11The American legendary college football coach Knute Rockne stated that, “Show me a good and gracious loser and I'll show you a failure” and the professional football coach Vince Lombardi contributed his philosophy that, “winning isn't everything—it's the only thing.” Unpublished manuscript by M. Bahrke.

14 It's written here: “In the Beginning was the Word!” Here I stick already! Who can help me? It's absurd, Impossible, for me to rate the word so highly I must try to say it differently If I'm truly inspired by the Spirit. I find I've written here: “In the Beginning was the Mind.” Let me consider that first sentence So my pen won't run on in advance! Is it Mind that works and creates what's ours? It should say: “In the beginning was the Power!” Yet even while I write the words down, I'm warned: I'm no closer with these I've found The Spirit helps me!
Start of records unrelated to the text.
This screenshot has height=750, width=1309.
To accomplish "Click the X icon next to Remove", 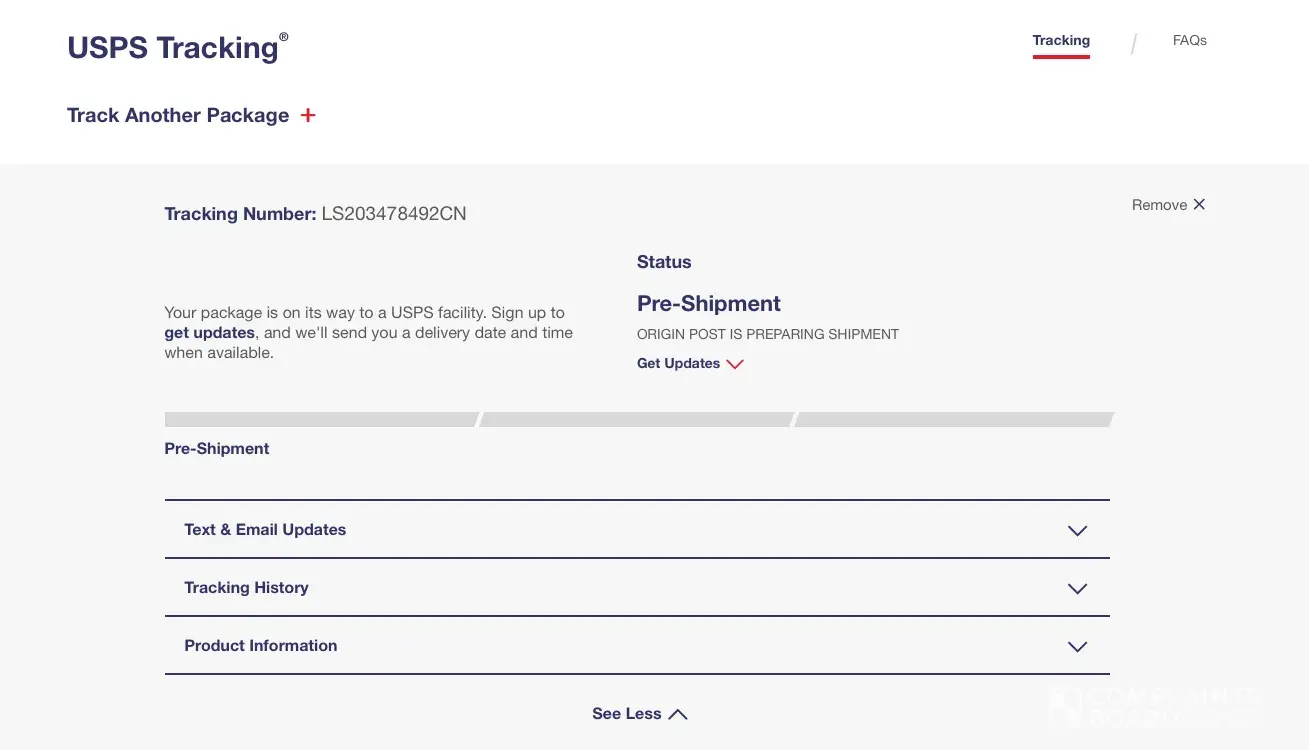I will coord(1199,204).
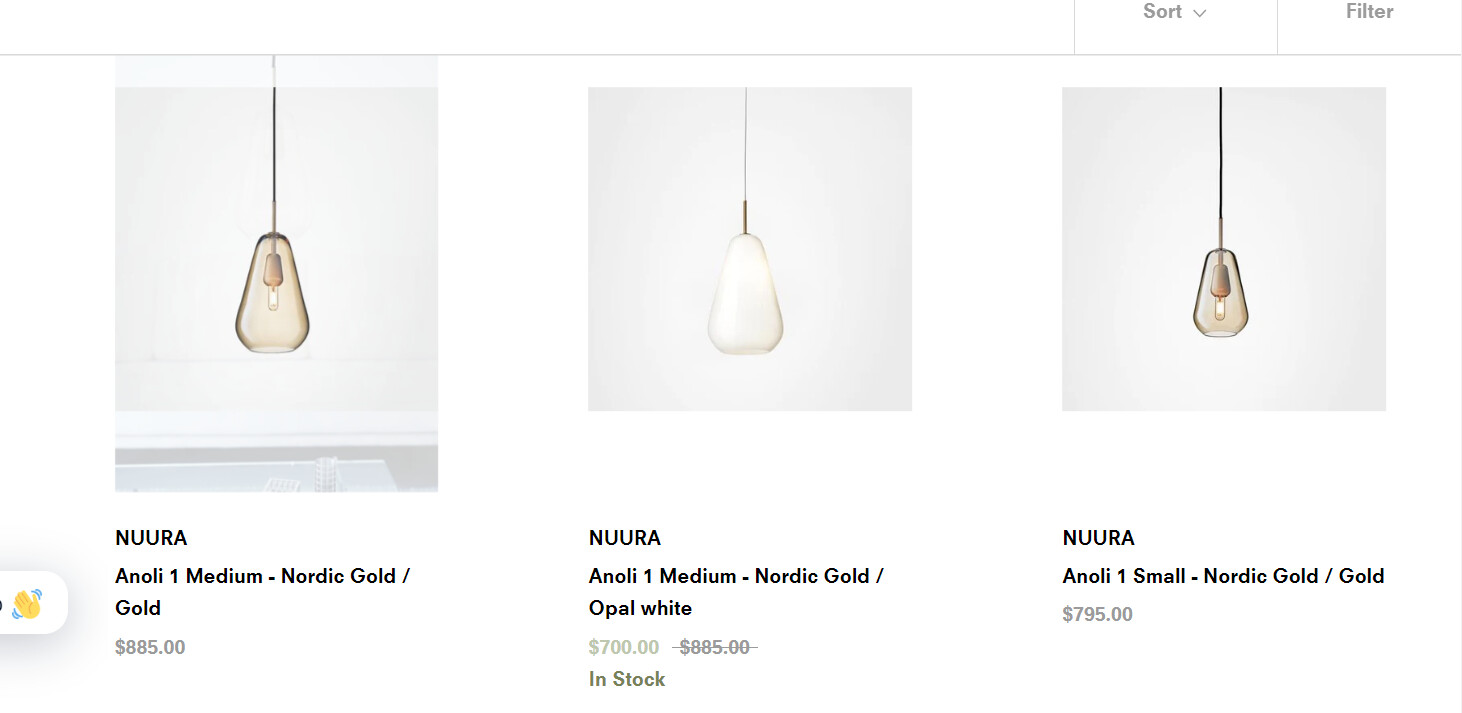The width and height of the screenshot is (1462, 713).
Task: Click the Anoli 1 Small - Nordic Gold / Gold title
Action: 1223,576
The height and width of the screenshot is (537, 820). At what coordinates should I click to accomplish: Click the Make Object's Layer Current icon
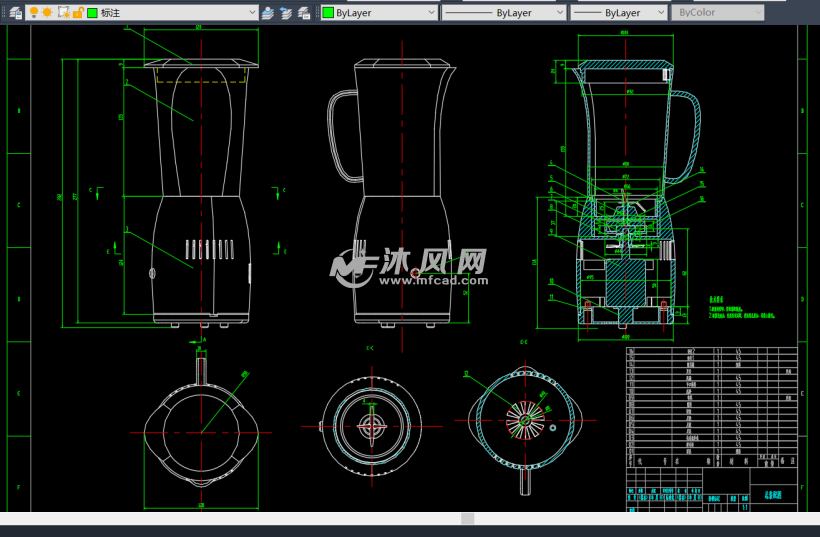(267, 13)
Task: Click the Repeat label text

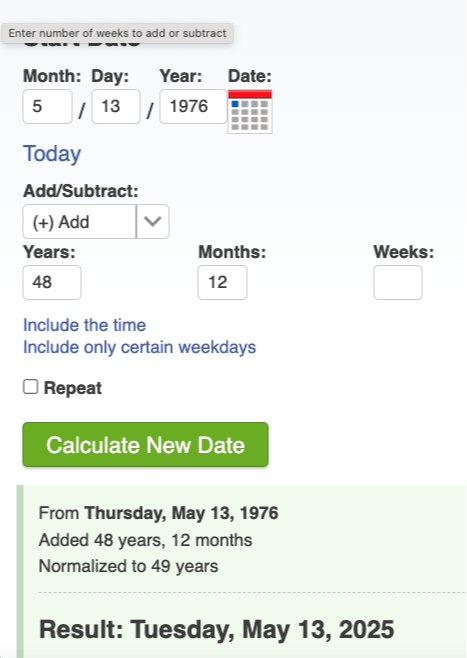Action: tap(73, 388)
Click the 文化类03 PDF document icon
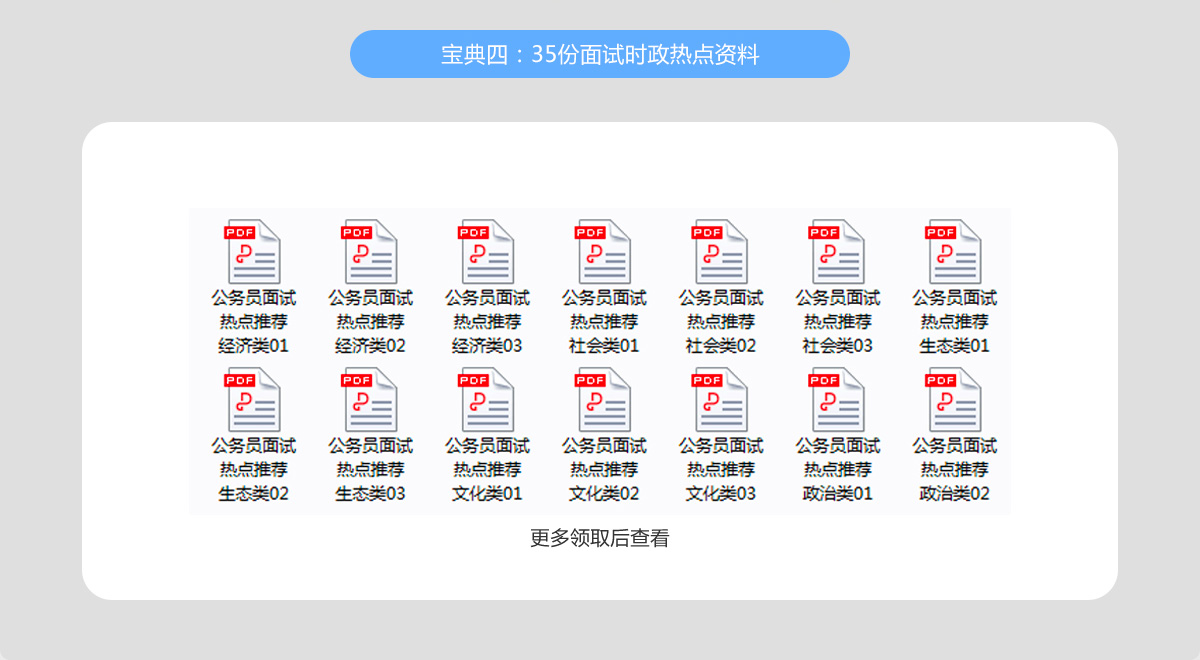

I have it now, intact. And firmly write: “In the Beginning was the Act!” Faust Johann Wolfgang Von Goethe lines 1223-1237 http://www. gutenberg.org/files/14591/14591-h/14591-h.htm downloaded 4/30/14

15 When athletes, coaches, trainers, and the other co-opted and co-opters do not and did not debate the morality or propriety of “doping”; debating, rather, which drugs were/are more effective, and when national doping programs go beyond the documented, collusion of a few blamed, sanctioned, elite athletes, coaches, “rogue physicians”, laboratories and sport scientists?